Any ceramic can be said to be an engineering ceramic if it can satisfy one or more of the following requirements:

(a) High resistance to abrasion and wear.

(b) High strength at high temperature.

(c) Good chemical stability.

(d) Good electrical insulation characteristics.


3. Classification of Engineering Ceramics

Engineering ceramics can be classified into oxides, carbides, sulphides, nitrides, metalloids, or intermetallics,↑↑ as shown in Table 4.7. The Table 4.7 also presents examples for each class and their typical applications.

How ceramics are made? Many ceramic components are made by the process of pressing a powder into a compact, followed by sintering. Other ceramic components are made by gluing the powders together with glasses, which is called as vitrification.

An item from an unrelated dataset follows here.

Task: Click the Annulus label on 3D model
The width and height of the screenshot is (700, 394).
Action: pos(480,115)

†† Intermetallic compounds are compounds that are formed by the combination of two metals. They are not alloys, but sometimes they have metallic properties and sometime they have properties that are like those of ceramic materials. For more details, refer Unit 1, Section 1.3.1.

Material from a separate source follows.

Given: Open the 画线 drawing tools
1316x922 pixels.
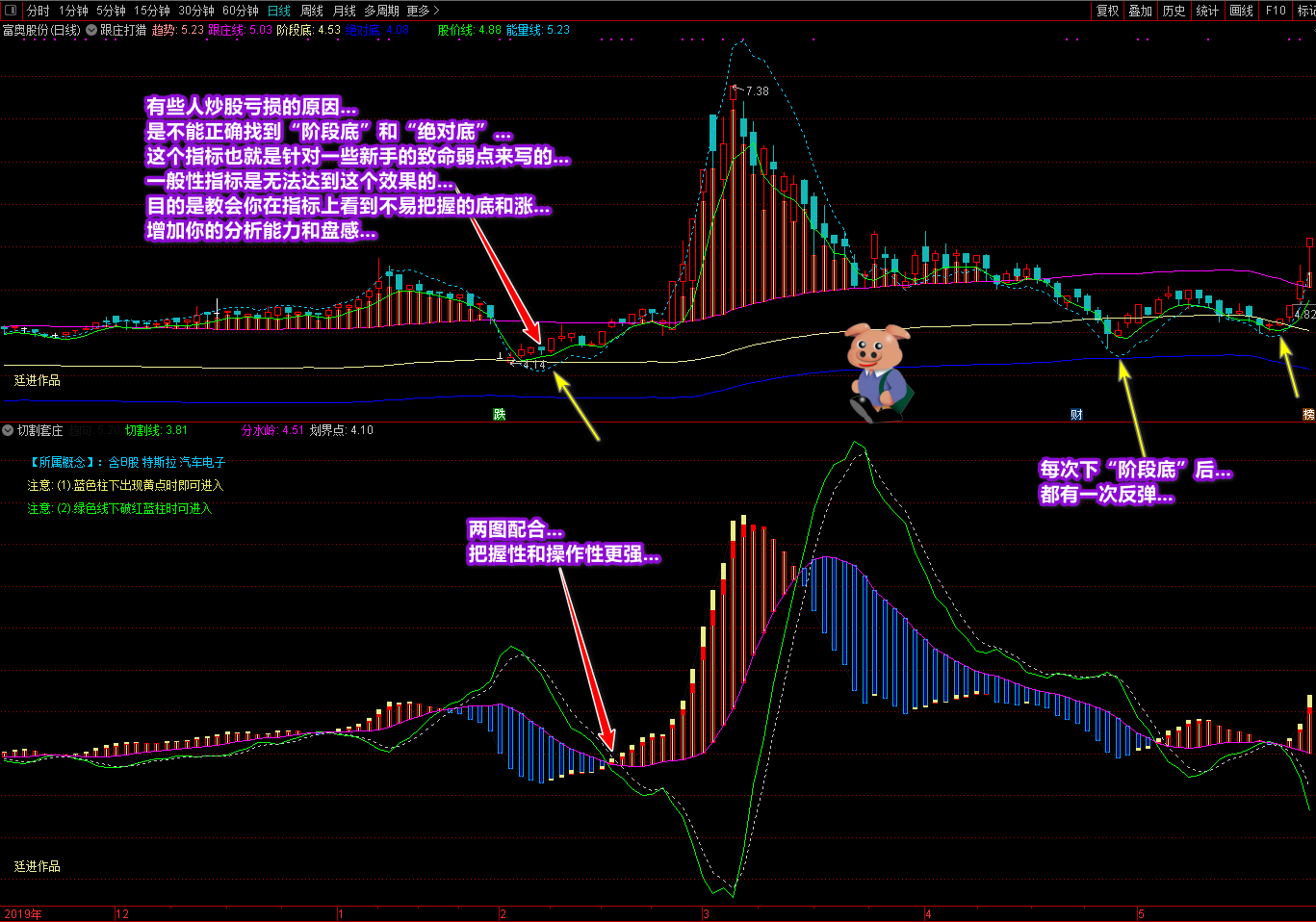Looking at the screenshot, I should [x=1241, y=11].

Now we shall discuss the properties and applications of the following important engineering ceramics, in the following sections:

1. Alumina (Al2O3),

2. Silicon carbide (SiC),

3. Silicon nitride (Si3N4),

4. Partially stabilised zirconia (PSZ), and

5. Sialons.

1. Alumina (Al2O3)

Alumina is nothing but an aluminium oxide (Al2O3), which is the oldest engineering ceramic.

Alumina is produced from bauxite (Al2O3 · 2 H2O), which is the main ore from which metallic aluminium is manufactured. 

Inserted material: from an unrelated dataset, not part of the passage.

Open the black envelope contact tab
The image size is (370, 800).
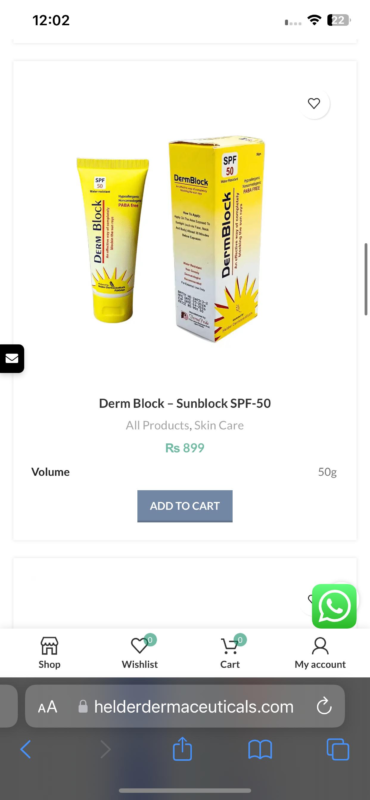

Characteristics of alumina: Typical mechanical and physical properties of alumina are shown in Table 4.8. Some notable properties are the following:

1. Aluminas have excellent hardness, wear resistance and chemical inertness properties.

2. They are more stiffer than steels.

3. They are more stronger in compression than many hardened tool steels.

4. They retain 50% of their room temperature strength at elevated temperature (about 1093°C).

5. They possess very good environmental resistance.

6. They are susceptible to overheating because they are poor thermal conductors.

7. They possess low neutron absorption cross-section. This property enables them to find application in nuclear equipment. 

In practice, high alumina ceramics (i.e., containing 75 - 99.8% Al2O3) are extensively used.

Alumina is blended with other ceramics such as zirconia to improve its tensile and toughness properties.

Applications of aluminas :

1. High alumina ceramics are used for the manufacture of spark- plug insulators, ceramic/metal assemblies in vacuum tubes, substrates for the deposition of electronic microcircuits, and metal-cutting tool tips.

2. They are suitable for any type of load-bearing application. They are used for rocket nozzles, pump impellers, pump liners, check valves, nozzles subject to erosion, and for support members in electrical and electronic devices.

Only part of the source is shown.